Yönetmen: Christian Desmares & Franck Ekinci | Seslendirme: Marion Cotillard, Philippe Katerine, Jean Rochefort, Olivier Gourmet, Marc-André Grondin, Bouli Lanners, Anne Coesens, Benoît Brière | Senaryo: Franck Ekinci & Benjamin Legrand | 106 dakika | Animasyon, Komedi, Macera
| B |
Çizgi roman çizim türlerinden bahsederken sıkça kullanılan steampunk kelimesi esasında bilimkurgunun bir alt türü. Buharlı makinelerin insan evladından daha çok gözüktüğü, bir kömürlü teknoloji pornosu.
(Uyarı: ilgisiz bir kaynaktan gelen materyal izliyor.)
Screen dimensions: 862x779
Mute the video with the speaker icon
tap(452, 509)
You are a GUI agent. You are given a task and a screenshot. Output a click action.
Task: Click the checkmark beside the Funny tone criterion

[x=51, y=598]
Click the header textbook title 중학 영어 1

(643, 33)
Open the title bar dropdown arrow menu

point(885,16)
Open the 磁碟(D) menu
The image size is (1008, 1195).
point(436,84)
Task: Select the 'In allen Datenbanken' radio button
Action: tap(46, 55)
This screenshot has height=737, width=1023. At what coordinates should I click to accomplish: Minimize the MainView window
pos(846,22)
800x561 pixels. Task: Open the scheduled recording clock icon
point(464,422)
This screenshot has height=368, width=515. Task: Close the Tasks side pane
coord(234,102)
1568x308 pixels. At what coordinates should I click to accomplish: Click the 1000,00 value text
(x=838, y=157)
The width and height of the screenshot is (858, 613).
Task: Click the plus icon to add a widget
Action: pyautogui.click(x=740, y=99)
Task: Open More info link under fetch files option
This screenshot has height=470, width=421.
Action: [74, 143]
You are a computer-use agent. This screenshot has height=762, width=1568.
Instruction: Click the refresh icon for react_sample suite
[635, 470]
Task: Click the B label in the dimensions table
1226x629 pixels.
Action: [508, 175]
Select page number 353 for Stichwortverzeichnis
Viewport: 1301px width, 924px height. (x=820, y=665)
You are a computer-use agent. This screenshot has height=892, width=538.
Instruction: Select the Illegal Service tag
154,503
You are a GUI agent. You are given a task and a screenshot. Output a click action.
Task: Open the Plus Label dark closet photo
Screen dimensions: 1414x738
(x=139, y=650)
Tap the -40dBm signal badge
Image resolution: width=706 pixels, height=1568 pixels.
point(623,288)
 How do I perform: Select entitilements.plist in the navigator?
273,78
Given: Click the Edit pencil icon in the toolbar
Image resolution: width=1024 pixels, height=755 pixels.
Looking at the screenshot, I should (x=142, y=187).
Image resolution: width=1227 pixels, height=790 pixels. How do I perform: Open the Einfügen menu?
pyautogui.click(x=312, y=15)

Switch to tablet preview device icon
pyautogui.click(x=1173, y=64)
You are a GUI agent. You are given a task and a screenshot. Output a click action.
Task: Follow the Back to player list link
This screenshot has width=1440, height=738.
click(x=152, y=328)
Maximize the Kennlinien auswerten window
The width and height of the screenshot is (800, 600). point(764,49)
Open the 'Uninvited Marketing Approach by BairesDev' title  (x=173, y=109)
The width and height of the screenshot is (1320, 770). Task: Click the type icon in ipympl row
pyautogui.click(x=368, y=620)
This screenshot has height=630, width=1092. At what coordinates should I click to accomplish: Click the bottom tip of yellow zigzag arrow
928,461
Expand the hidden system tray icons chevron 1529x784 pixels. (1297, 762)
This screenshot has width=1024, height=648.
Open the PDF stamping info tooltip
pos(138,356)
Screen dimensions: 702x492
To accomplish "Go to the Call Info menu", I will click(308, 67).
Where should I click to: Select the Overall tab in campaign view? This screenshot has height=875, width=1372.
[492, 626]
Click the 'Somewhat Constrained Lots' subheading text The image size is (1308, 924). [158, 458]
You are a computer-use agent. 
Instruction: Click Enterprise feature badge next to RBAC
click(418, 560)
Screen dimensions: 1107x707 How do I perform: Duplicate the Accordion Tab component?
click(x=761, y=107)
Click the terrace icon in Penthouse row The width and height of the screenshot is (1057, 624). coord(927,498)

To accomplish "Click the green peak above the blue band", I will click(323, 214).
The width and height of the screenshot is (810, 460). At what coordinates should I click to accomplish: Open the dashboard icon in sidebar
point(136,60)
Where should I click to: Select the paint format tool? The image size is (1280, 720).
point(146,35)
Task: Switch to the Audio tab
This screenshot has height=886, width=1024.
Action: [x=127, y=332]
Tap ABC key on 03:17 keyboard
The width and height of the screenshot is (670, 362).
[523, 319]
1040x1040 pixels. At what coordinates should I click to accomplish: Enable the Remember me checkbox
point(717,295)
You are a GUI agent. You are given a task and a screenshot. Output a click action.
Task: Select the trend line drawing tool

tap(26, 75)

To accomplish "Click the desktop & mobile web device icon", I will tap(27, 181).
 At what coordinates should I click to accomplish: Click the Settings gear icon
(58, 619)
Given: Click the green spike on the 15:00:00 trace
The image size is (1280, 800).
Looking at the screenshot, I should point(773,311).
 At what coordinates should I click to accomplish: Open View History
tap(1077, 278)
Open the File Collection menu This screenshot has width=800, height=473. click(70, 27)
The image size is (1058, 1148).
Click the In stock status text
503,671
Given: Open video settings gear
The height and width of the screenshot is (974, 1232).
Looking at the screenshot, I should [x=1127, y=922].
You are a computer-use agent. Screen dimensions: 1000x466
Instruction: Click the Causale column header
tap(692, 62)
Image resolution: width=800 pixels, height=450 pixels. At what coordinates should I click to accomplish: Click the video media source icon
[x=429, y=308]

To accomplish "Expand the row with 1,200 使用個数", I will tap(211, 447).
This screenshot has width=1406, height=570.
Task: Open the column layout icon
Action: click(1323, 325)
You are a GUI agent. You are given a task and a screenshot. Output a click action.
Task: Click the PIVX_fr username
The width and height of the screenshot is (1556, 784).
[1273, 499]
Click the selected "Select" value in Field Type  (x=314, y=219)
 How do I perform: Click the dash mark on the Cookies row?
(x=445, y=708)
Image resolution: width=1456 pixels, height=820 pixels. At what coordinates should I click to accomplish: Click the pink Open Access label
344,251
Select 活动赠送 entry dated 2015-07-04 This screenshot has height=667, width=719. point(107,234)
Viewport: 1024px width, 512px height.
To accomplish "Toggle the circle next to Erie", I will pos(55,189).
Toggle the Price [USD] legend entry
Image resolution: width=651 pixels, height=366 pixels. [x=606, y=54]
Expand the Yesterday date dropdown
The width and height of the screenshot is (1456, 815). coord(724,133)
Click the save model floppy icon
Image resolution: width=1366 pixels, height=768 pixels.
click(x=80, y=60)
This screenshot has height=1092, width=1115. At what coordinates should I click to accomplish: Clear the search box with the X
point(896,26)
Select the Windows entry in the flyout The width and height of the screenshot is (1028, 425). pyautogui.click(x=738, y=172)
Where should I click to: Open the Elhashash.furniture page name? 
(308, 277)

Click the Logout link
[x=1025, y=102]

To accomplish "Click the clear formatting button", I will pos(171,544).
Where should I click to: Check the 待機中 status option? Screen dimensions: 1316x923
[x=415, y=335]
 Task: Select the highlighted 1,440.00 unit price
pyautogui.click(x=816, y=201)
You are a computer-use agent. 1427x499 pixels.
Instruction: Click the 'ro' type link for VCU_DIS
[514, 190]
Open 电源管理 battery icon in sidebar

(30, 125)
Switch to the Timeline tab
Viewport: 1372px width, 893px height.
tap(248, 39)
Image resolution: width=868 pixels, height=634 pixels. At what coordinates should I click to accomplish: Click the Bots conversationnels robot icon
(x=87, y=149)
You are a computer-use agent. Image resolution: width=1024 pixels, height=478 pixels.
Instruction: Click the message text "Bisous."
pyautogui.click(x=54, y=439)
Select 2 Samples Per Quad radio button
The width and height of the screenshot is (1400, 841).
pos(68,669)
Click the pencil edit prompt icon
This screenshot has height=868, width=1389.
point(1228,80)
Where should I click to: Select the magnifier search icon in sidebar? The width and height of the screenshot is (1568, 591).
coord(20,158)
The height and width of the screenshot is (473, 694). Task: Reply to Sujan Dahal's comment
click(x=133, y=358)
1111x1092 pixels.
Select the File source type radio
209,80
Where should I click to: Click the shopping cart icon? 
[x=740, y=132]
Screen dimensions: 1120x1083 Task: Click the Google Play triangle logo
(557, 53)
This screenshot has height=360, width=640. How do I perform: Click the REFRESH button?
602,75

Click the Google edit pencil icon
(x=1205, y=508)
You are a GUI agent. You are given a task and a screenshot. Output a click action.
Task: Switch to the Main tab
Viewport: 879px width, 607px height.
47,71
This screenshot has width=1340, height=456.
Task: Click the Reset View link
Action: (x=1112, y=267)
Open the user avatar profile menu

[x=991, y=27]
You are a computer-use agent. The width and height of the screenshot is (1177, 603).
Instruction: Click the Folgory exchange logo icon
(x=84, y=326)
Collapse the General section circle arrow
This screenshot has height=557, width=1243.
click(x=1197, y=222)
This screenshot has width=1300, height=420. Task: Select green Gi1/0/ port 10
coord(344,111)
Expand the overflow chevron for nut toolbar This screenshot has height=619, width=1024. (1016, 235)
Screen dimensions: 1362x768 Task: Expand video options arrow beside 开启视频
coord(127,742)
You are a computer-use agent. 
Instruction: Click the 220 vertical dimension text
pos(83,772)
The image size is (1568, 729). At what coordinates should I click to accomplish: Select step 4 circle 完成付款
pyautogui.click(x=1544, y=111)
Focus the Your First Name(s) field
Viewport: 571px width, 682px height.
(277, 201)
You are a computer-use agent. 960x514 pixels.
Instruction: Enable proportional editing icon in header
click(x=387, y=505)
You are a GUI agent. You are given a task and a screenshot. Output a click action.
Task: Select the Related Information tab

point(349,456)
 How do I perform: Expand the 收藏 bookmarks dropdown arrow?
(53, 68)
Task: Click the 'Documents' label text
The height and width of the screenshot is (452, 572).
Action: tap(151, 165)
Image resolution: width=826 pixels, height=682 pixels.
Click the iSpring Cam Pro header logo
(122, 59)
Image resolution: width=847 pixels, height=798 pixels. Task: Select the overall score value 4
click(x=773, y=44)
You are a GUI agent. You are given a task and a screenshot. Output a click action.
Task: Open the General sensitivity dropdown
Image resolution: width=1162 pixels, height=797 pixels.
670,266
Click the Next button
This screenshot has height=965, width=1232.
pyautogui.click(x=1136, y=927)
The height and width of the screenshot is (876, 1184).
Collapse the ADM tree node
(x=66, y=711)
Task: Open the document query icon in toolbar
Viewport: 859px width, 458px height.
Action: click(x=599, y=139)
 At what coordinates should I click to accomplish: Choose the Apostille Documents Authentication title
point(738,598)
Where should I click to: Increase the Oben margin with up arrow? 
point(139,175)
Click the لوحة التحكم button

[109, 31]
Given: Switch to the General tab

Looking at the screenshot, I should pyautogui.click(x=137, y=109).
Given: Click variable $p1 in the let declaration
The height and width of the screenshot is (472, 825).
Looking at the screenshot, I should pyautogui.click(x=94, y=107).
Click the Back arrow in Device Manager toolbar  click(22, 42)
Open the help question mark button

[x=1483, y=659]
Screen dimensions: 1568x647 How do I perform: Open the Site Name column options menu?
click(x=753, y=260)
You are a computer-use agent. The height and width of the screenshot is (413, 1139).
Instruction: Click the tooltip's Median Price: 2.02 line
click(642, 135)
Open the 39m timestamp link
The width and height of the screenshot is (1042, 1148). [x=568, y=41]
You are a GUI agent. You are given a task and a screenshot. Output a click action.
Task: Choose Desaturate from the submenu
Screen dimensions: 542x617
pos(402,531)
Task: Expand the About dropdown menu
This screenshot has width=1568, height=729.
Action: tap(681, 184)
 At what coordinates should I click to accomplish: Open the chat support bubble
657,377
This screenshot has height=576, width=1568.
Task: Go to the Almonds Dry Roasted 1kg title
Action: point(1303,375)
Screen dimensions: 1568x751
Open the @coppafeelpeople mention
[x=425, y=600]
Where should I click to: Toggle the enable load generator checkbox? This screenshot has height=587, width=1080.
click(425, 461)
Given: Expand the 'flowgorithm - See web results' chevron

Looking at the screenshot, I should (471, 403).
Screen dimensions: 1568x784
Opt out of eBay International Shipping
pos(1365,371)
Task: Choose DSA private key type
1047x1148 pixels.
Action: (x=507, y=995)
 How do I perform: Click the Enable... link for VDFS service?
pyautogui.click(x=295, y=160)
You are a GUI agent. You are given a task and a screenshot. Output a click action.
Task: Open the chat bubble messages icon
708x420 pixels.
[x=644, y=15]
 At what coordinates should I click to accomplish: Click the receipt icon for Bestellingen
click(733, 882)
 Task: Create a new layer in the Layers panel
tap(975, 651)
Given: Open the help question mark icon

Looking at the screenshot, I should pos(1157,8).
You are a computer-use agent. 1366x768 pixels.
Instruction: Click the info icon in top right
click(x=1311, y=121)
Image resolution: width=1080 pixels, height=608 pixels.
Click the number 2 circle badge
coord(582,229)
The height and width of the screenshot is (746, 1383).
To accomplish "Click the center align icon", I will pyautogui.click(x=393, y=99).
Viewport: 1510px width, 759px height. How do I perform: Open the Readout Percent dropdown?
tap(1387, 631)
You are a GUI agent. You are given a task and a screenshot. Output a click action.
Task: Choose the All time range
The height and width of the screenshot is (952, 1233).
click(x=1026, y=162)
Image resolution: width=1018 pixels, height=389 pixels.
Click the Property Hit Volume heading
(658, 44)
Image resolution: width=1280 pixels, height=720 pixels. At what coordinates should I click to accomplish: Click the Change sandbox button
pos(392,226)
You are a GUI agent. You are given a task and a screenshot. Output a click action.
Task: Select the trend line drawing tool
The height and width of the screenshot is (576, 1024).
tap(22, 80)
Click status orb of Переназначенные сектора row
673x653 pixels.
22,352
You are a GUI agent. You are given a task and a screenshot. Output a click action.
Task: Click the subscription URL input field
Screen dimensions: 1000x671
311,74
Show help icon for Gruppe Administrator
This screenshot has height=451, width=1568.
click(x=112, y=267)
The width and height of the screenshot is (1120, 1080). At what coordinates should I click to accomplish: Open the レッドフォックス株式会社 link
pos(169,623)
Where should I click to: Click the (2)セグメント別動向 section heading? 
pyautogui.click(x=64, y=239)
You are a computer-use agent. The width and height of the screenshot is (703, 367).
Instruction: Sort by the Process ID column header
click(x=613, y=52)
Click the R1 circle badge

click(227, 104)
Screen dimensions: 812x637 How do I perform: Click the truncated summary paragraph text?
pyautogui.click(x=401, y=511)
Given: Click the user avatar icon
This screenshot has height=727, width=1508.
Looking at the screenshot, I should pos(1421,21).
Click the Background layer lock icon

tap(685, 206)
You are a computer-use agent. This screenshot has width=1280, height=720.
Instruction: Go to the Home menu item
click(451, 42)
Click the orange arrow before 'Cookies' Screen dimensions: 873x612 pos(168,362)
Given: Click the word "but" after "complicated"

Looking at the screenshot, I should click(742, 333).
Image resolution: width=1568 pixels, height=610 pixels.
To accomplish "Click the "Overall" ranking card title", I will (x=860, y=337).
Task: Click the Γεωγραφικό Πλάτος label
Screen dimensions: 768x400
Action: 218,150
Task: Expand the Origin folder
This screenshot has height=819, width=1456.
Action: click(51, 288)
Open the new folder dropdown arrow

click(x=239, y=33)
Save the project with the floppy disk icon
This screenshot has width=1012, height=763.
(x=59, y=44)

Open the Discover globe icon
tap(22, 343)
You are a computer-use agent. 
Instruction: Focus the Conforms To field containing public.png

Kafanızda daha iyi bir tablo oluşsun diye George Miller’ın Mad Max serisi, Scorsese’nin Hugo’su ve Jean-Pierre Jeunet’nin pek sevdiğim The City of Lost Children’ı paslı demirler dünyasında yol alan steampunk filmler olarak örnek verilebilir. April and the Extraordinary World isimli animasyon da bu türe ait olduğunun sinyallerini her sahnede bas bas bağıran bir animasyon. Yaptıkları büyük icatlarla sanayide devrim yaşatan bilim insanlarının bir bir kaybolduğu ve dolayısıyla dünyayı katleden çevre düşmanı makinaların ömrünü devam ettirdiği alternatif bir varoluşta geçen öykü, yaşadığımız senaryolar farklı olsa da hırsların çaktırmadan ipleri eline aldığı dünyada ne kadar kirli bir geleceğe doğru yol aldığımızı anlatma gayretinde. Steampunk estetiği kimi zaman yorucu bir hâl alıp seyir keyfini zorluyor ve odak noktasını April ile kaçak hayatı yaşayan kafadarından alıp duman kusan aletlere yöneltiyor. Yalnız bir tarafta da hafızalarınıza kazınacak kahverengi bir Paris, aşıklar şehrinin son ağacı ve savaşın etkileriyle mücadele den işçi sınıfına dair harika tespitler var. Sarfiyat konusunda bu kadar uzmanlaşmasa belki finale doğru sarkmaya başlamayıp sosyo politik hicvi daha etkili bir hâle getirebilir. Tabii yönetmenlerin görsel tercihleri hikaye anlatımının inceliklerini ezip kenara atıyor. Sonunda da elinizde bir labirentten zar zor kurtulmuş başkişinin cılız dünyayı kurtarın mesajı kalıyor. Tarihteki değerinin farkında olan Fransızlar’dan çok çalışmaktan bitkin düşmüş mesaj kaygılı bir animasyon kısacası.